Saeid Mollaei (سعید ملایی; Саид Моллай; Səid Mollayi; born January 5, 1992) is an Iranian-born Mongolian half-middleweight judoka. He was born in Tehran to ethnic Azerbaijani parents originally from Khoy. Iranian authorities ordered Mollaei to lose intentionally in the semi-final at the Tokyo 2019 World Championships, so as to avoid a potential match in the finals against Israeli 2019 world champion Sagi Muki. In August 2019, he moved to Europe with a two-year visa from Germany, saying he was afraid to return to Iran after exposing and criticizing its pressure on him to deliberately lose in the World Championships. In December 2019, he became a citizen of Mongolia.
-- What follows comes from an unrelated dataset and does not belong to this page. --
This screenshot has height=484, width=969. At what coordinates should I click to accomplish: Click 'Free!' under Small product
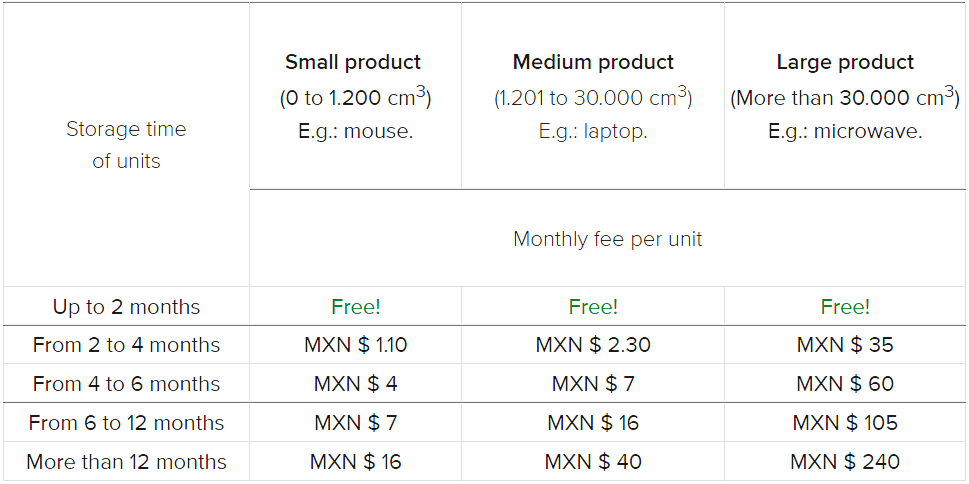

He dedicated his 2020 Olympic medal to Mongolia, to the Mongol people, and to Israel. From May 2022 on, Mollaei represents Azerbaijan.

==Judo career==
In 2001, at the age of 10, he entered the Persian Gulf Judo School run by Mehrdad Hassanzadeh, a judo instructor.

He won bronze medals at the 2015 and 2016 Asian Championships, and a silver medal at the 2017 edition. He was a bronze medalist at the Budapest 2017 World Championships, and a 2018 Baku World Championships gold medalist.

He competed at the 2016 Summer Olympics in the 81 kg event, and was eliminated in the first bout by Khasan Khalmurzaev.

Iranian authorities, the Iranian Sports Minister and the presidents of the Iran Judo Federation and the Iran Olympic Committee, ordered Mollaei to intentionally lose in the semi-final at the Tokyo 2019 World Championships, so as to avoid a potential match in the finals against Israeli 2019 world champion Sagi Muki.

In reaction, saying he was afraid to return to Iran after exposing and criticizing its pressure on him to deliberately lose in the World Championships to avoid a potential bout against Muki, in August 2019 he moved to Europe with a two-year visa from Germany.

Iran's actions led the International Judo Federation (IJF) to indefinitely ban Iran from competition. The IJF disciplinary commission examining the case found that Iran's actions "constitute a serious breach and gross violation of the Statutes of the IJF, its legitimate interests, its principles and objectives." The ban will last until "the Iran Judo Federation give strong guarantees and prove that they will respect the IJF Statutes and accept that their athletes fight against Israeli athletes."

On 1 November 2019 Germany agreed to grant Mollaei asylum. That month, he competed as part of the IJF refugee team at the Osaka Grand Slam. Muki congratulated Mollaei on Instagram for returning to judo and participating in Osaka in his first competition since the World Championships in Tokyo, and Mollaei, in turn, thanked Muki for his support and wrote: "Good luck to you all the time, my best friend." Mollaei also posted a photo of them standing together, and wrote: "This is true friendship and a win for sports and judo over politics."

On 16 November 2019, he received the Crans Montana Forum gold medal from Ambassador Jean-Paul Carteron for the difficult decision he took in Japan. The mission of the Crans Montana Forum is "Towards a more Humane World". In accepting the award, Mollaei said: "We must try to make a better world. A peaceful world, more equal, more friendly, and more fair."

On 1 December 2019, Mongolian President Khaltmaagiin Battulga (himself the chairman of Mongolian Judo Federation) offered him citizenship, which he accepted.

Mollaei arrived in Israel in February 2021 to compete at the Tel Aviv Grand Prix. He represented Mongolia at Grand Slam Hungary 2020 and won bronze medal in –81 kg category.

Mollaei trained in Israel with the Israeli national judo team in the months prior to the 2020 Summer Olympics. He went on to win the silver medal in the men's –81 kg event.

==Personal life==
On 12 January 2026, Mollaie publicly supported the 2025–2026 Iranian protests by stating: "We must eradicate the Islamic Republic. Khamanei and your gang should go to the grave."